AllowUser has problem for ssh

[callmanager]

Hello everyone, I have a server that I am installing FreeBSD 9 on, and my sever has valid IP, and every time from all of world i get an ssh attack.

I want that only one IP be able to ssh to my server. I edited the sshd config file on /etc/ssh/sshd_config and added a line:

#AllowUsers mamadotal@192.168.1.32

But from the other computer I am able to ssh to that server. All I want is that only one IP be able to ssh to my server, only one user from that IP be able to ssh to my server.

What should I do?

 

[gkontos]

http://www.openbsd.org/faq/pf/

 

[callmanager]

I don't understand your post, can you explain it to me?

 

[gkontos]

Yes, use a firewall to restrict ssh access to certain IP addresses.

 

[DutchDaemon]

And if you want to use sshd_config for it, it would probably be beneficial to remove the hash sign in front of the directive.

 

[callmanager]

And if you want to use sshd_config for it, it would probably be beneficial to remove the hash sign in front of the directive.

I use AllowUser without "#" sign but that has problem yet, I mean other computer can ssh to my SERVER, why? I write : "AllowUsers mamadotal@192.168.1.32"

on this file : /etc/ssh/sshd_config


But other computer still can ssh to my server ~!!!

 

[bbzz]

You should be running basic firewall (pf) on your ssh server anyway.

Do you know how to set it up?

 

[callmanager]

You should be running basic firewall (pf) on your ssh server anyway.

Do you know how to set it up?

No I don't know, would you like to help me?

 

[bbzz]

Usually, this works with me saying, "have you read FreeBSD handbook on pf firewall first?"
Then, you should check out link which was posted in 2nd post on how to write your rules.


But since I'm in a good mood today, write down your network specifics and I (or maybe somebody else) will write down rules for you.

 

[callmanager]

Usually, this works with me saying, "have you read FreeBSD handbook on pf firewall first?"
Then, you should check out link which was posted in 2nd post on how to write your rules.


But since I'm in a good mood today, write down your network specifics and I (or maybe somebody else) will write down rules for you.

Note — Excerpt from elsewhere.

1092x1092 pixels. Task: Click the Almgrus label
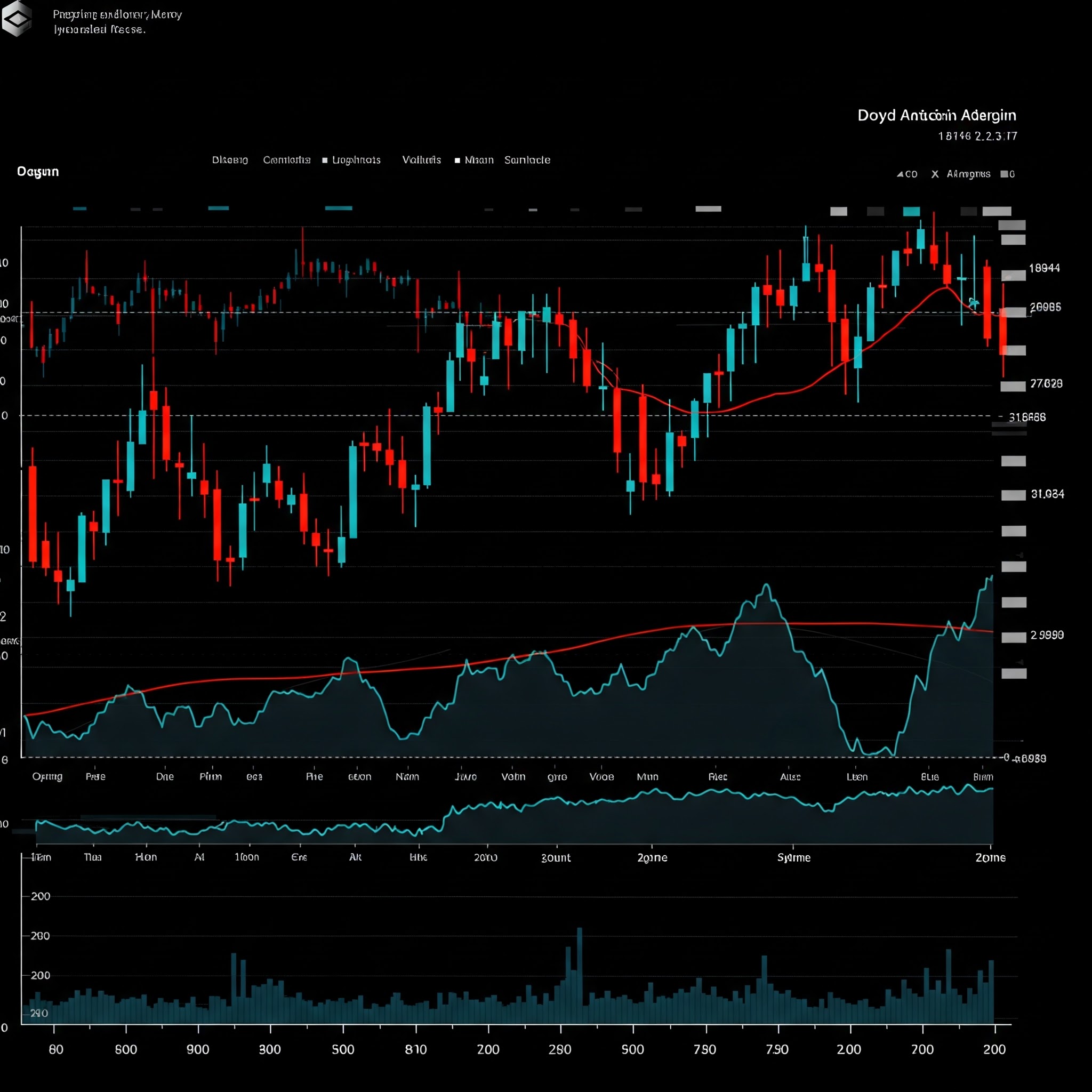coord(968,174)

No, I want to config my SSH configuration to do this, I heard I can do it with config sshd_config

 

[phoenix]

Start the ssh daemon on the server manually, in the foreground, with -d specified a bunch of times:
# sshd -dd

Then connect to it from the remote host.

Post the output here.

 

[Remington]

Use authorized_keys in .ssh folder in addition to pf firewall.

 

[redw0lfx]

So from reading the OPs original question and the responses, I think the issue is not that SSHD allows the user to login, but that it provides an authentication prompt to anyone connecting. callmanager, correct me if I am wrong with the following assumptions, but this might work for you:

1) sshd_config and AllowUsers directive is used for restricting the user that can authenticate and actually log into the system, not for restricting who can initiate an authentication request.

2) In order to block authentication request (ie: do not give a password prompt and just flat out deny the connection request), you must either be using a firewall to restrict by IP address like pf or you must edit your /etc/hosts.allow file and enter the IP address you would like to allow or block.

For example, in /etc/hosts.allow you could enter:

SSHD : 192.168.1.32 : ALLOW
SSHD : ALL : DENY

Then, in /etc/ssh/sshd_config enter:

AllowUsers mamadotal@192.168.1.32
DenyUsers *

The first configurations would only allow IP 192.168.1.32 to initiate a connection with SSHD, and refuse all connection attempts for all other IP. The second configuration will make sure that the user authenticating is mamadotal and coming from IP 192.168.1.32, or deny the authorization request.

 

[SirDice]

Hello everyone, I have a server that I am installing FreeBSD 9 on, and my sever has valid IP, and every time from all of world i get an ssh attack.

Use something like security/sshguard-pf.